Le Leelo est une tradition musicale de la communauté des Setos, population coincée entre l'Estonie et la Russie. Ces chants à plusieurs voix, majoritairement interprétés par des femmes, ont été classés patrimoine immatériel de l'Unesco en 2009.
Le 24 février, l’Estonie célèbre sa fête nationale, l’occasion de se plonger dans la tradition musicale de la communauté des Setos. Cette communauté se situe à cheval entre l’Estonie et la Russie. Historiquement, le territoire seto s’étend juste du côté estonien. Mais en 1944, Moscou redessine ses frontières avec sa voisine, la République socialiste soviétique d’Estonie, et les Setos se retrouvent coincés entre deux pays, ce qui ne favorise pas la sauvegarde de leurs traditions.
Les chants Leelo : tradition millénaire
Parmi toutes leurs traditions, une est particulièrement marquante : la musique, notamment le chant que l'on appelle joliment Leelo. Un répertoire qui date d’environ un millénaire.
La culture seto, très ancienne, a longtemps été préservée car ignorée. L’Estonie méprisait les Setos qui étaient perçus comme une communauté plutôt rustre et ignare. A la fin du XIXe siècle des recherches montrent que seulement 7,6% des Setos savent lire et écrire. Dont 2% de femmes, ce qui ne les empêche pas pour autant de chanter.
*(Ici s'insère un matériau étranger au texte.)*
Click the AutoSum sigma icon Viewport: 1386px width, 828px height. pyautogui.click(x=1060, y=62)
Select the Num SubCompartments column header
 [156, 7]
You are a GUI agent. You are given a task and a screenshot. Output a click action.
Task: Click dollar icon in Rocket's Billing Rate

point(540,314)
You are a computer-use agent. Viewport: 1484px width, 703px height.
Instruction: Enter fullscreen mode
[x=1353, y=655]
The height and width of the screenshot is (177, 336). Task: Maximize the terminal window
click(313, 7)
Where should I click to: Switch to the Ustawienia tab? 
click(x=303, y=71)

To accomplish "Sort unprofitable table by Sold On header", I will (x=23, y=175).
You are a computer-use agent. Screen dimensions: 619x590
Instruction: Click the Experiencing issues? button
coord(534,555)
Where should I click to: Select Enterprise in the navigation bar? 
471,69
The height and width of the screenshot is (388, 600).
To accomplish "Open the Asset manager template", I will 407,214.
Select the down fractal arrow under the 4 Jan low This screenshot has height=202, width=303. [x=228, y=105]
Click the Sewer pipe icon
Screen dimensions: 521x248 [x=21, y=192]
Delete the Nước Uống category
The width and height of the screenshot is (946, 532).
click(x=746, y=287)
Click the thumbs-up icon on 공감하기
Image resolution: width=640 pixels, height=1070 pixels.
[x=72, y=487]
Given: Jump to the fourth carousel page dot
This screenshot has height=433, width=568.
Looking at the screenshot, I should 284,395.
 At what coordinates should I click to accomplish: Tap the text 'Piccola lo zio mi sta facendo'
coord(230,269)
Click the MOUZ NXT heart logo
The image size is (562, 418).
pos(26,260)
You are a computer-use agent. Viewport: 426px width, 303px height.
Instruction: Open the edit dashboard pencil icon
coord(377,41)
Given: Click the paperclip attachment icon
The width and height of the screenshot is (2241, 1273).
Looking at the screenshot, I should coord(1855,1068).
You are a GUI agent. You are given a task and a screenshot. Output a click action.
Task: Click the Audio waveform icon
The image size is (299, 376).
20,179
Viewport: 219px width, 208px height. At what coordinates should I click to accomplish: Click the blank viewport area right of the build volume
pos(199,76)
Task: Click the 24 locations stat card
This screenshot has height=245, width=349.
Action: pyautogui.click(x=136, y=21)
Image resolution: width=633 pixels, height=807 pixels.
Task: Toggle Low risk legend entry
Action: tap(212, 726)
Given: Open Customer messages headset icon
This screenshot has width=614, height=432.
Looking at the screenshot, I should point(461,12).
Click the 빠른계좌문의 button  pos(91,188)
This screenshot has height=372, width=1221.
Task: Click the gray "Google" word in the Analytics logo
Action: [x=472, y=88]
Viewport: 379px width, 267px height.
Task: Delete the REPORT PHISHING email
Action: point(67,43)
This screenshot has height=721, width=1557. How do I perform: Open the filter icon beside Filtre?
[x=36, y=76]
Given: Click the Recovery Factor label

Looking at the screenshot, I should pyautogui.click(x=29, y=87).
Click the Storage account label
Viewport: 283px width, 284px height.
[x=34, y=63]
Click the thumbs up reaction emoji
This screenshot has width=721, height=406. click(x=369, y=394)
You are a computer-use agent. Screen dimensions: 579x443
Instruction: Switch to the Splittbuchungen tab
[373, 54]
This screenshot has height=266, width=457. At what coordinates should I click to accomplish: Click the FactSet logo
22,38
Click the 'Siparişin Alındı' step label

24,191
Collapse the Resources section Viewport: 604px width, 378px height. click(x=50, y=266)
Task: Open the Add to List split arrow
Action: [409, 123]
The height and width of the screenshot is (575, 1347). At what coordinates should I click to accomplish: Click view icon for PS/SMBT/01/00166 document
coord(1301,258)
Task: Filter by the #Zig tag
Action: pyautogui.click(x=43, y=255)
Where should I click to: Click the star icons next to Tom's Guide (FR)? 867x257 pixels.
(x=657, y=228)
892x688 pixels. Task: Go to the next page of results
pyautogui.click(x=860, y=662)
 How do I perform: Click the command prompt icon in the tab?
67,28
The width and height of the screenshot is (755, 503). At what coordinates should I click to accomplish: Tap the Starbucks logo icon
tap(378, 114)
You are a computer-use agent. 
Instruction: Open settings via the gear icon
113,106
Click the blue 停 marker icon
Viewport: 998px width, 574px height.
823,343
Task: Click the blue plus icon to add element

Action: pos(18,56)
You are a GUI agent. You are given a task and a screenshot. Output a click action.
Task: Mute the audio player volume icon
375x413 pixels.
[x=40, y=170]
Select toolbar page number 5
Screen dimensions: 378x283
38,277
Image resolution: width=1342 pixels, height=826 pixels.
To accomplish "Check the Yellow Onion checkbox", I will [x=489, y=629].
Ces femmes chantent dans leur langue, le seto, langage qui se rapproche beaucoup plus de l’estonien que du russe. Mais ce qui est assez fascinant, c’est que la langue se rapproche de l’Estonie, mais les pratiques religieuses setos sont davantage tournées vers l’Eglise orthodoxe, religion propre à la Russie. Donc quand les Setos se disent “à la frontière des deux mondes” on comprend mieux pourquoi.
Une religion mêlant rites païens et orthodoxie
L’orthodoxie n’était cependant pas leur seule croyance. Les Setos honorent un Dieu de la fertilité et de la moisson nommé Peko. Mais la plupart de leurs rituels et traditions sont païens. D’ailleurs les chants représentent bien l’univers culturel de la communauté séto, ils païens, festifs, parlent du quotidien, des mariages, de la famille ou du travail.
Toute occasion était bonne pour chanter, ce qui est souvent le cas dans la culture paysanne mais c’est très présent chez les Setos cette idée de chanter à la place de parler. Dans le livret du disque Estonie : chants seto, édité par le label Ocora, une chanteuse seto, Laine Lovi, témoigne et dit : “On ne dit rien autrement. Que l’on veuille raconter quelque chose, faire l’éloge de quelqu’un ou au contraire le blâmer, tout se fait en chantant”.
Une tradition musicale féminine
Les femmes occupent une place à part dans la tradition du chant seto. Elles portent ce répertoire en majorité, même si les hommes peuvent aussi chanter. Les chœurs mixtes sont plus rares, réservés aux fêtes. Le reste du répertoire est réparti entre les hommes et les femmes, seul le texte change, sinon le principe reste le même et c'est ici que l'on retrouve toute la spécificité du chant choral seto : on a cette alternance avec une voix principale qui se distingue, et soit une deuxième voix qui se greffe sur les dernières syllabes, soit plusieurs voix qui répondent à la voix soliste, ce qui permet aussi de faire entendre une partie dans l'aigu appelée killo qui de distingue.
Les plus grandes interprètes de leelo étaient appelées les “mères du chant”. Des voix qui ont continué tout au long du XXe siècle à chanter. Y compris sous l’occupation soviétique même si les paroles étaient un peu modifiées…
C’est à la chute de l’URSS que la culture seto a vécu quelques troubles. En 1991, l’Estonie redevient indépendante et garde toujours une partie seulement dans ses frontières de la communauté seto. Le reste de la population vit en Russie, or les contacts entre les deux territoires deviennent très difficiles. Cette scission va à la fois fragiliser la tradition seto, mais réveiller aussi l’Estonie qui va alors réaliser qu’au sein de son propre pays, la culture la plus ancienne, la plus intacte et la plus riche vient des Setos. Depuis, ces chants ont été classés patrimoine culturel immatériel de l’Unesco en 2009.